I Am Incarcerated
- Jayson Berry
- Nov 21, 2019
- 2 min read
Updated: Dec 2, 2023
I am incarcerated . . . there are people that I victimized. I hurt them and their families.
I put them through pain that can never be eradicated. I have violated the laws of man and the laws of God. I'm in a situation where I am wrong on all counts.
I have asked my victims to forgive me for my actions; whether they have, I'm not certain. The assumption is that they have not. Imagine the weight of hatred they hold for me. How much they must really dislike me. How would you feel if you have hurt someone out of your own pride and greediness? Not caring for the suffering of others, just satisfying yourself of something that materialistically doesn't last.
After I committed my offenses there was a true sense of remorse. I felt bad, very sorry that I acted out of the emotions of a person with low self-esteem. I had the illusion that I loved myself, but I was miserable. So much to the point that to live or die did not matter. To come to the point of true sincerity, I had to actually see how wrong I was. I had to come to the understanding that my offense was not only against the laws of man, but also against God.

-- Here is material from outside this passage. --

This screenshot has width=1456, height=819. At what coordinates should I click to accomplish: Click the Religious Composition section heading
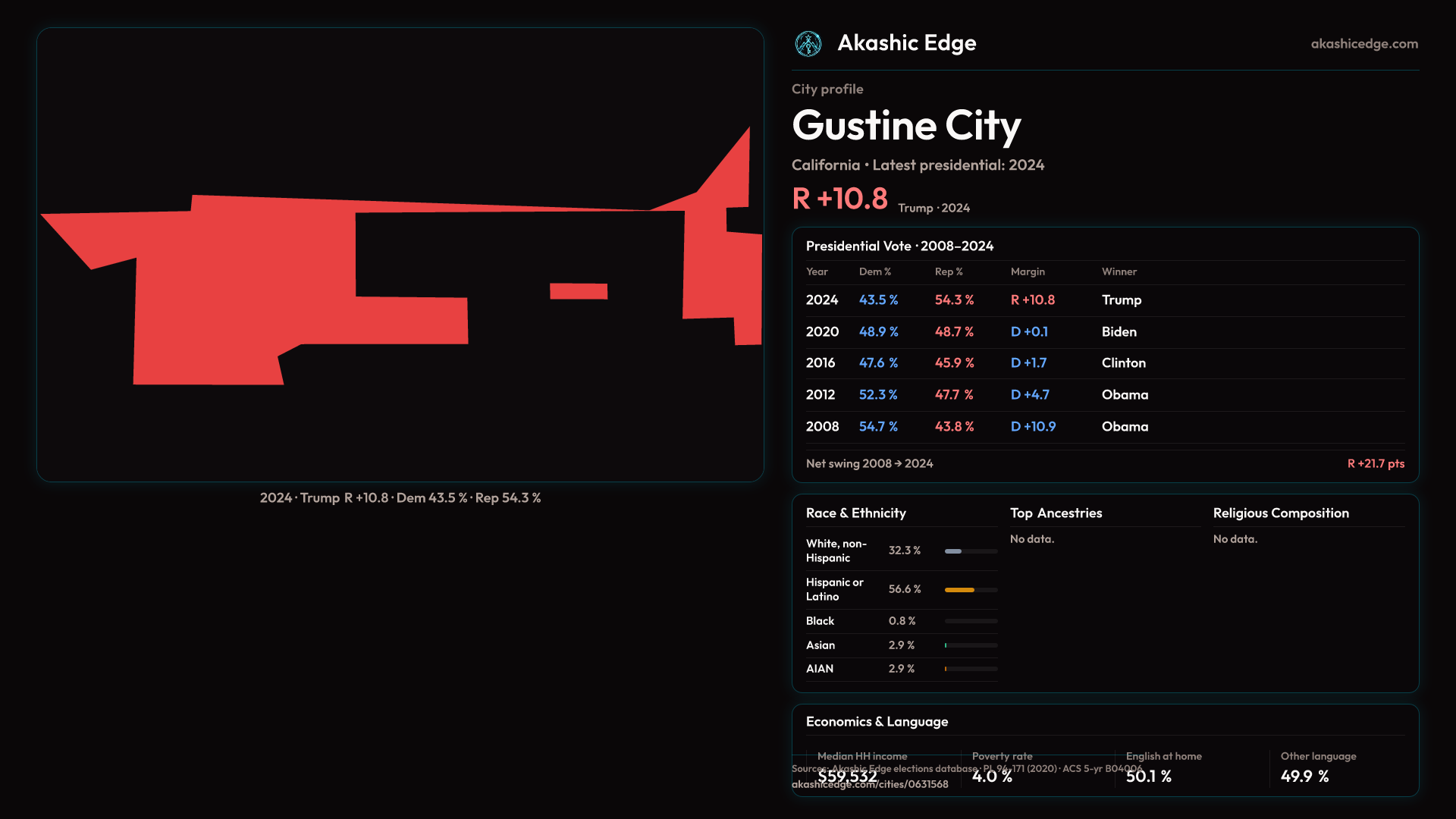click(1280, 513)
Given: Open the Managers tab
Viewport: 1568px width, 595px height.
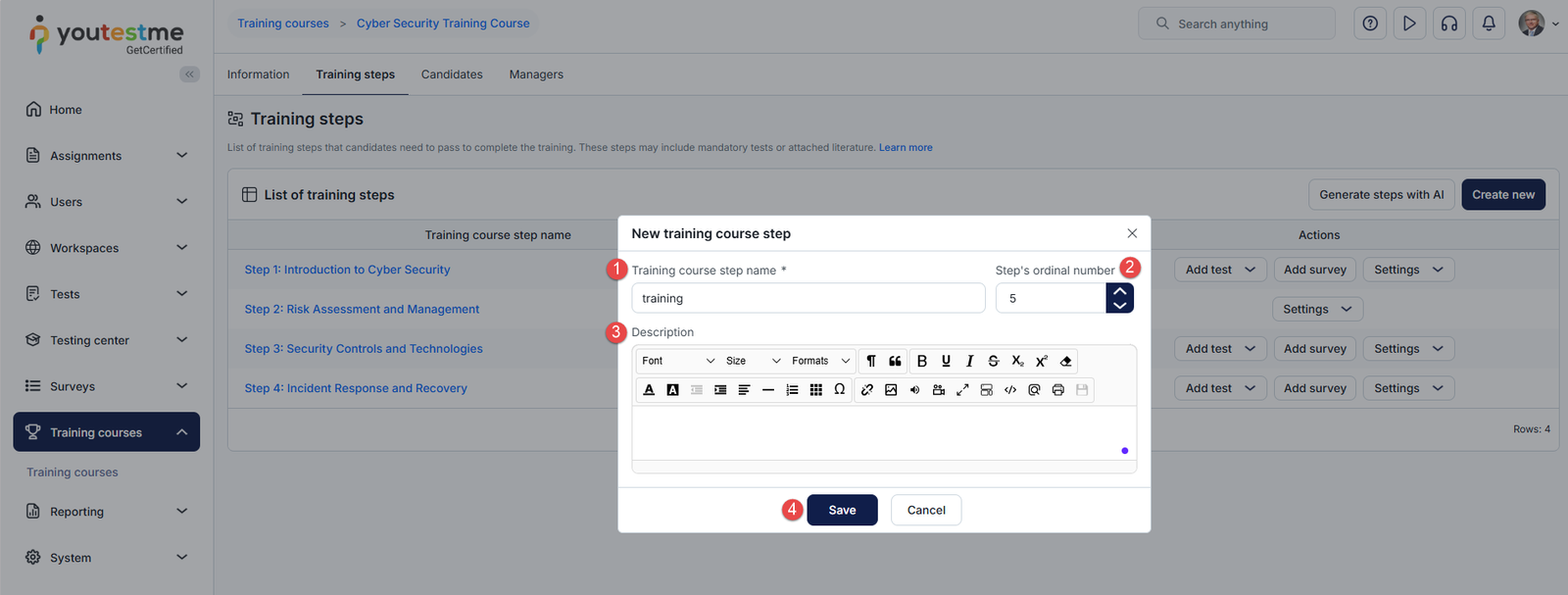Looking at the screenshot, I should click(536, 74).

You see, I had no purpose, or I didn't know God’s intended purpose for my life. I built my own self-worth and attempted to measure my own merits to know whether I was a good person or not. God softened my hardened heart so that I can see just how much I hurt these people. With my own eyes I never could have known. Now that I have come to the place to ask to be forgiven by man, there is a chance of acceptance by others.